The plan calls for the same give and take that has come to define the peace process over the years. Israel retains control of security in the West Bank while the Palestinians receive the right to govern themselves, along with economic incentives. The plan includes a $50-billion sweetener to be allocated to a multilateral development bank to fund numerous infrastructure and business projects in a future Palestinian state. However, the common sticking points between the two sides remain: Israel keeps undivided control of Jerusalem, Area C from the Oslo Accords is annexed (including the Jordan Valley), and Gaza is demilitarized (although it is unclear as to how that would be achieved).
For the Palestinians, this deal is undoubtedly a downgrade, but that should not come as a shock. Overall, it is a codification of the reality that has developed since the breakdown of the 2000 Camp David Accords. And the trend is unlikely to reverse for two reasons: Iran's aggressive regional agenda and the Arab need to diversify their economies away from petroleum exports. In the first instance, common enemies incentivise warmer relations with Israel. In the second, Israel's non-carbon-based prosperity offers ideas and hope to Arabs hoping to wean themselves from crude. Working with Israel on both security and business offers better options to the Arabs than adherence to the old status quo.

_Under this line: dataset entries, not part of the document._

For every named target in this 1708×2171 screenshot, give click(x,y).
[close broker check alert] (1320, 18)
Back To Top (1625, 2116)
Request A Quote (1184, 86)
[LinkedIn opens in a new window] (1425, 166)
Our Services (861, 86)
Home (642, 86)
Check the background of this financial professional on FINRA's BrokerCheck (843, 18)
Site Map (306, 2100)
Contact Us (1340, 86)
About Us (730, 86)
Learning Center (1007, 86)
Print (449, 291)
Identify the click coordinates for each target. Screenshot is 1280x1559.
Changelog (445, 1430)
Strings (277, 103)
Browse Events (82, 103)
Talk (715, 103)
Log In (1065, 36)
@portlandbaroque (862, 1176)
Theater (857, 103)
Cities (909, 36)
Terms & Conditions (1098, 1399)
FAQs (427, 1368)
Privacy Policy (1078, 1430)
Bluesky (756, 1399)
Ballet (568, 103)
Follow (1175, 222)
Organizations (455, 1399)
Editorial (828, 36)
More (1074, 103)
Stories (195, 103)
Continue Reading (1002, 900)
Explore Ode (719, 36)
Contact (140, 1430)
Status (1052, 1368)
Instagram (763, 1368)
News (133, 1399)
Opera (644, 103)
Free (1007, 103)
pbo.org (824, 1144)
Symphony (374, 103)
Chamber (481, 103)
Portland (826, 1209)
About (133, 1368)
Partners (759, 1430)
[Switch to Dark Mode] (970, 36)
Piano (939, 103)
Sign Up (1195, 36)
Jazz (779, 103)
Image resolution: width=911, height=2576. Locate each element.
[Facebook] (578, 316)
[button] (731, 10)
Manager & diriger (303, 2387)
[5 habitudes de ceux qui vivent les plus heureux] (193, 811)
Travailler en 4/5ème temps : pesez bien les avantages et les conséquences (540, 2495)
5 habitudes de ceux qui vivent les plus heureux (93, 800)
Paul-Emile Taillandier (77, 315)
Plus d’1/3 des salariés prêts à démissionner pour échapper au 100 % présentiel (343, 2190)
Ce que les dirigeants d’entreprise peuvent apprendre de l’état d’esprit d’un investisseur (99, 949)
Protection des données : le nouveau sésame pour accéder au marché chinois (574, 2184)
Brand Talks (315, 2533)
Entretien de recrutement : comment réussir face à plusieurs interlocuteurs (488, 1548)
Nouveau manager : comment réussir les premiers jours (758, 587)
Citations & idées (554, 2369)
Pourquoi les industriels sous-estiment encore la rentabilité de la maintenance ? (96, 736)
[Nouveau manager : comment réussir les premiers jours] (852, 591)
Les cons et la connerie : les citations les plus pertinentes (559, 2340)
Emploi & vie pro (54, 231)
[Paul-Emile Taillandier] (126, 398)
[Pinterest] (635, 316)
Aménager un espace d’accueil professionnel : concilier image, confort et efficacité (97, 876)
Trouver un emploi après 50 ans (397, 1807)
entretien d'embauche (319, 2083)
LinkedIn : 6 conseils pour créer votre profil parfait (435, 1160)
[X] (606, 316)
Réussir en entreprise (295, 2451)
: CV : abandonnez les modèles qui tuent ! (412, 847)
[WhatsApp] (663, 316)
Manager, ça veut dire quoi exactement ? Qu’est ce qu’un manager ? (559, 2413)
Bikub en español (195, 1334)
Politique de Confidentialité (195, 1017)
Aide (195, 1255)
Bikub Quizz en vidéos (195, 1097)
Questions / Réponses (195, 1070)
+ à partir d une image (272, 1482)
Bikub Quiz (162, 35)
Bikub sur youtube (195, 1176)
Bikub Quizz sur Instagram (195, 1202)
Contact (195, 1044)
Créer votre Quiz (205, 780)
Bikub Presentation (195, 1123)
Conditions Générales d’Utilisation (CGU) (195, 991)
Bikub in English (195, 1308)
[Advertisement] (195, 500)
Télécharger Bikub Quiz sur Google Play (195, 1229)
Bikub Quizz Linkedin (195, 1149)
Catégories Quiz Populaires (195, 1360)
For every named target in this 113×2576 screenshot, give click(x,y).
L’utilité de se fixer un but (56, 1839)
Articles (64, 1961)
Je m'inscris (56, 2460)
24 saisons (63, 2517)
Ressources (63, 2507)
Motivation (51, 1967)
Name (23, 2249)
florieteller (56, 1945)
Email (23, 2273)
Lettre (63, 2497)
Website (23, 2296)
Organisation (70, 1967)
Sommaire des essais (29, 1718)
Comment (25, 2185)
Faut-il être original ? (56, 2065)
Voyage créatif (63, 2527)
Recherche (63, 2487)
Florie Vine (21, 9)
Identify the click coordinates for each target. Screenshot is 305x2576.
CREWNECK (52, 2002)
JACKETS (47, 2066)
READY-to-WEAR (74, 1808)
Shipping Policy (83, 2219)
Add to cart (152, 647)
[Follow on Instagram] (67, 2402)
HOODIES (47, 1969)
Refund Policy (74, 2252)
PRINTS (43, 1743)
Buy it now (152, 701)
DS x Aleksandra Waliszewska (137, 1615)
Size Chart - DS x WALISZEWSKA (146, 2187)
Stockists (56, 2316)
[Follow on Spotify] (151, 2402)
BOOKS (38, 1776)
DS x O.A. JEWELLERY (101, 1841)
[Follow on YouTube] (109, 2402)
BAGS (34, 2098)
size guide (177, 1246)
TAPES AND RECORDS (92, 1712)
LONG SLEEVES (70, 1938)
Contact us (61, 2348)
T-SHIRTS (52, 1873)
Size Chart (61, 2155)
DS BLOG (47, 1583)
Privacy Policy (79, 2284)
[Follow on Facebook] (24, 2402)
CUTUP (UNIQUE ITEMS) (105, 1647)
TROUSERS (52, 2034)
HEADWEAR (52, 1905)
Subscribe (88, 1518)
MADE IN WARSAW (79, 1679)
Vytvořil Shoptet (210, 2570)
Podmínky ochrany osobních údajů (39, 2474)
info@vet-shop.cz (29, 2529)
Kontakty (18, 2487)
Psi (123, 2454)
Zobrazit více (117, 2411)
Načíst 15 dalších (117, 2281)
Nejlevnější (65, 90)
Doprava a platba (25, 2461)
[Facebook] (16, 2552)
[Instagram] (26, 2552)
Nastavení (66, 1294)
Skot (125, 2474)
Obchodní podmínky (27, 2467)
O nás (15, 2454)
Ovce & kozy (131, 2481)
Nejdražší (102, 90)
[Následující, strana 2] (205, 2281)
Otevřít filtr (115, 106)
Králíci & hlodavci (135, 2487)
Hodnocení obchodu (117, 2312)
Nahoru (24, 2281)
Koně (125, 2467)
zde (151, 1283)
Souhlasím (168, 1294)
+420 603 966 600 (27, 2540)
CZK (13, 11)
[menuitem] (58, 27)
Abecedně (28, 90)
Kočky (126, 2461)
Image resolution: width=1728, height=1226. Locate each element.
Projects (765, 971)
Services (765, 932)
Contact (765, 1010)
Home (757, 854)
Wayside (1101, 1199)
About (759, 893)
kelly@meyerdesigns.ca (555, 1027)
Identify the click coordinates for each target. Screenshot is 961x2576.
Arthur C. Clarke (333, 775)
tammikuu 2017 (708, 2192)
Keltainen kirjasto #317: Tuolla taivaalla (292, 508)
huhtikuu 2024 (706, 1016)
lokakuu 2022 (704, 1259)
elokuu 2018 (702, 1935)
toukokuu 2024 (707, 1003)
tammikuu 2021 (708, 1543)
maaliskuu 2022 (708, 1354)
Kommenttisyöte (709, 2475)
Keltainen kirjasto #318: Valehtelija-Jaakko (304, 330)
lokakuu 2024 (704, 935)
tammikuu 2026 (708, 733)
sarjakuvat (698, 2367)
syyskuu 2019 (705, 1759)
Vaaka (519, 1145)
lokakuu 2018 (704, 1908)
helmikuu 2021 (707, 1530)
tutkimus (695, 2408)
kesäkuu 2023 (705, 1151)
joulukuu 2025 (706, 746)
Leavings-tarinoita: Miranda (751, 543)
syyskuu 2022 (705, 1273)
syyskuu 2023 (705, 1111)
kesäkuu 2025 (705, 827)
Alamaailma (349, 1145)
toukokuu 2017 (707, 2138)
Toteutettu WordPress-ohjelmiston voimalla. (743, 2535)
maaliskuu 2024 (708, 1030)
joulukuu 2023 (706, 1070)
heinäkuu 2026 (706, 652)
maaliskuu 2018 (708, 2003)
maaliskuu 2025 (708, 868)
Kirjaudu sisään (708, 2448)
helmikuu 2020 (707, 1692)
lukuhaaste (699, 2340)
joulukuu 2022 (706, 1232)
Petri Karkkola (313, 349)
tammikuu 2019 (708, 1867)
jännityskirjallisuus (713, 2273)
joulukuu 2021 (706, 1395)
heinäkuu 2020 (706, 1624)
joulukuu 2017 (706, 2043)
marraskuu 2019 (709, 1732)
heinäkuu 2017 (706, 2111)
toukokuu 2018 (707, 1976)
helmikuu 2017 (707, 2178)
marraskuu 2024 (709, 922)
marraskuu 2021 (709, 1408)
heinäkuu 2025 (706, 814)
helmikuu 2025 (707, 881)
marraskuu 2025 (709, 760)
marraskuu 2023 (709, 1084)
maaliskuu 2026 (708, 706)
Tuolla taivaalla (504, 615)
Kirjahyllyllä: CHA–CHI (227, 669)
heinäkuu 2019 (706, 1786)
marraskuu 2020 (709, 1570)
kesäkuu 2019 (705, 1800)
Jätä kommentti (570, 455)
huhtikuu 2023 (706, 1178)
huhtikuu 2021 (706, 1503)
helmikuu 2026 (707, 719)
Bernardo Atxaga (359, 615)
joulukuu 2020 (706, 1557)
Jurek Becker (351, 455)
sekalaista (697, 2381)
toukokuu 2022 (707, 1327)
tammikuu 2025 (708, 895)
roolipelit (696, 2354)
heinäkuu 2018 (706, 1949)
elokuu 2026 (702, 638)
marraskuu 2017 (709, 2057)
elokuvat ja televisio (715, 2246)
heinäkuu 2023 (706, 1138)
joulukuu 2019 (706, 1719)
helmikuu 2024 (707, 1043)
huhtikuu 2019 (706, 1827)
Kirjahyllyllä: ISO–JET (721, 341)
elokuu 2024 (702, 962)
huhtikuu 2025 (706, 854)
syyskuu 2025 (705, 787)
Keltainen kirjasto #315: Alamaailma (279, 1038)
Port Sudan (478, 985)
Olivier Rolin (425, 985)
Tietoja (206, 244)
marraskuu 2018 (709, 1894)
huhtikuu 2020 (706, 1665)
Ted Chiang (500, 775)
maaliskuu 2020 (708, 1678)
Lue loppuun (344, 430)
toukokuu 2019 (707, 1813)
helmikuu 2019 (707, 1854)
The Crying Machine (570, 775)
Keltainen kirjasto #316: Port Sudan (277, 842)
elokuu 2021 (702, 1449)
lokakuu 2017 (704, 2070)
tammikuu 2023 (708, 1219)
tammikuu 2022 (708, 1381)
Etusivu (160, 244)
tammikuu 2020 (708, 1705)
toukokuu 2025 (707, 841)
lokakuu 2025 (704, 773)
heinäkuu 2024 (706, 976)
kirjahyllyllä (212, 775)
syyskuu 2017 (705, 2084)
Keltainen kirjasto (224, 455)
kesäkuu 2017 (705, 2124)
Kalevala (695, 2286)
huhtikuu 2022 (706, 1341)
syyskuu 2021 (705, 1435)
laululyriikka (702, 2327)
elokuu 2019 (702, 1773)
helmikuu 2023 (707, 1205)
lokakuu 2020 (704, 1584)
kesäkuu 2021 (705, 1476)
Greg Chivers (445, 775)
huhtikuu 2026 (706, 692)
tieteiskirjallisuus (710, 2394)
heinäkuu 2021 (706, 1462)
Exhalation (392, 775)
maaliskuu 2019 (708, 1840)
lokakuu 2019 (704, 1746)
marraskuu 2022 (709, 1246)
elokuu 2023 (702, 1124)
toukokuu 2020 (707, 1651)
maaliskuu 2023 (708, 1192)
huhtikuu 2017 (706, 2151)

The Palestinian leadership would be shrewd to acknowledge the wind's direction. In short, the Palestinian leadership should heed the calls of Saudi Arabia and the UAE to begin negotiations with Israel. The truth is that if there is another deal in the offing, it promises to be even worse. The time to engage is now.
Taylor Clausen is a Research Associate in Middle East Studies at the American Enterprise Institute.